Basic equations for semiconductor device operation, excess carriers in semiconductor, ambipolar transport and applications. quasi-fermi energy levels, p-n Junction, characteristics of p-n junction,  non-uniformly doped junctions, junction breakdown, charge storage behavior, Tunnel diode, Schottky Barrier Diode, Metal-semiconductor contacts, Hetero-junctions, Bipolar transistor, Non-ideal Effects, Equivalent Circuit Models, MOSFET Structure, Current-Voltage Relationship Concepts, Frequency Limitations, CMOS Technology. Device Processing Technology (Semiconductor processing, oxidation, diffusion, ion implantation, photolithography, Contacts, Metallization etc.).

13M11PM232 Thin Film Technology and Applications (Credit: 3)

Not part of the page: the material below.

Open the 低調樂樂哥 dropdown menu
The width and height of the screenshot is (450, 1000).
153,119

Vacuum Science and Technology, Physical Vapor deposition techniques– Evaporation based techniques; Sputtering and Plasma based techniques, Hybrid and modified PVD techniques. Chemical vapor deposition techniques – Thermal CVD, Laser and Plasma enhanced CVD techniques, Chemical Techniques – Spray pyrolysis, sol-gel, Electro-deposition, LB Techniques, Epitaxial Film Growth, Buffer layer barrier formation, Superlattices and other applications.

13M11PM233 Advanced materials and applications (Credit: 3)

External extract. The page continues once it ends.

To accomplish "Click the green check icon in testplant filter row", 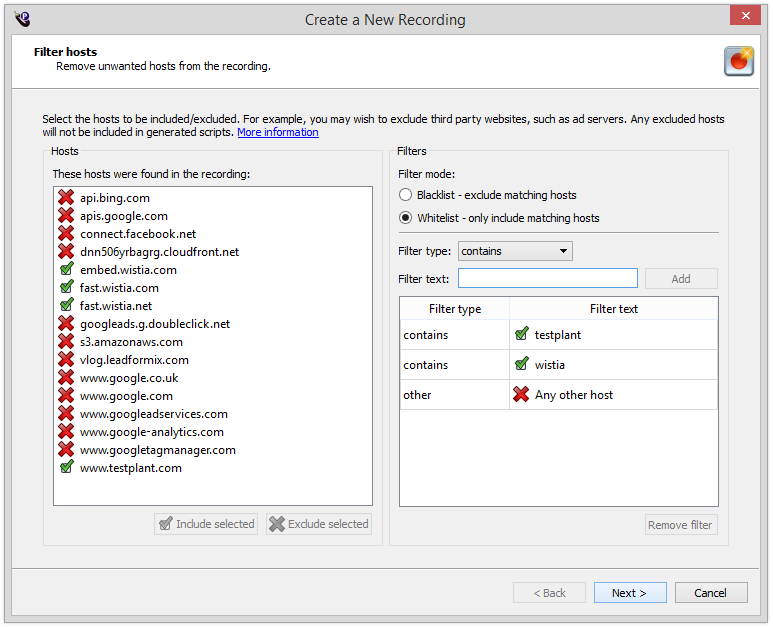I will click(521, 335).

Introduction to advance materials, Ferro electricity, Domain concept in bulk and thin films, Ferroelectric materials for FERAM devices, Barrier layer and multilayer dielectrics for capacitor technology, Compositional tuning of transition temperature and its applications, High–K dielectrics for electronics, Piezoelectricity, Electro-mechanical coupling coefficients and piezoelectric devices, Sensors and actuators. Electro-optic ceramics (PLZT), Processing and fabrication and aging.

13M11PM234 Optoelectronic Materials and Devices (Credit: 3)

Review of different types of Lasers, Q-switching and mode locking in lasers, Fiber numerical aperture, Attenuation and dispersion, Mode cutoff and mode field diameter, EDFA, OTDR and Optical fiber sensors, Wave propagation in anisotropic media, Electro-optic effect, Acousto-optic effect and Magneto-optic effect, SHG, Sum and difference frequency generation, Parametric amplification, Nonlinear effects in optical fibers, SPM, XPM and FWM, Solitons, Electro-optical, Acousto-optical and Magneto-optical devices, Holography and its applications.

13M11PM331Photovoltaic Techniques and Processes (Credit: 3)

Solar Energy and Photovoltaics, Review of semiconductors and p-n junction propeties, Energy issues, Conventional energy sources, Introduction to solar cells, The ideal solar cell, Solar Cell characteristics, Photovoltaic materials, Crystalline solar cells, Thin Film Solar Cells, Multi-junction solar cells, Organic solar cells, Fabrication and characterization of solar cells, PV systems, Balance of system, Photovoltaic Cells, Estimating PV system size and cost, Photovoltaic safety.

13M11PM332 Nanotechnology (Credit: 3)

Nanolithographic techniques, Focused Ion Beam (FIB) and other techniques for mass production of nanopowders, Study of size, shape, distribution and morphology of low dimensional structures, Force-distance (f-d), Current-voltagE (I-V) and charge spectroscopy. Nanoindentation and Nanomaniplulation techniques for futuristic applications,  Carbon Nanomaterials and applications in energy and green technolgies, Nanoelectronics: Organic Semiconductors and Electronics.

13M11PM333 Engineering Ceramics and Composites (Credit: 3)

Traditional ceramics, Bonding and composite structure of ceramics, Glass and Glass ceramics, bio ceramics and electronic ceramics, Processing of ceramics,  Melting points, Thermal expansion, Elastic and plastic deformation, Strength of ceramics, toughening mechanisms, Wear and Tear behavior, Response to thermal shock. fracture mechanics, Defects in ceramics, Creep, slow crack growth and fatigue in ceramics, Life time predictions,  High Temperature performance of Calcia, magnesia and alumina based ceramics for thermal insulation, Ceramic-polymer and ceramic-metal composite, Zirconia and zirconia based ceramics, SiN and SiC ceramics.

Note:  The list of electives may be expanded as per need.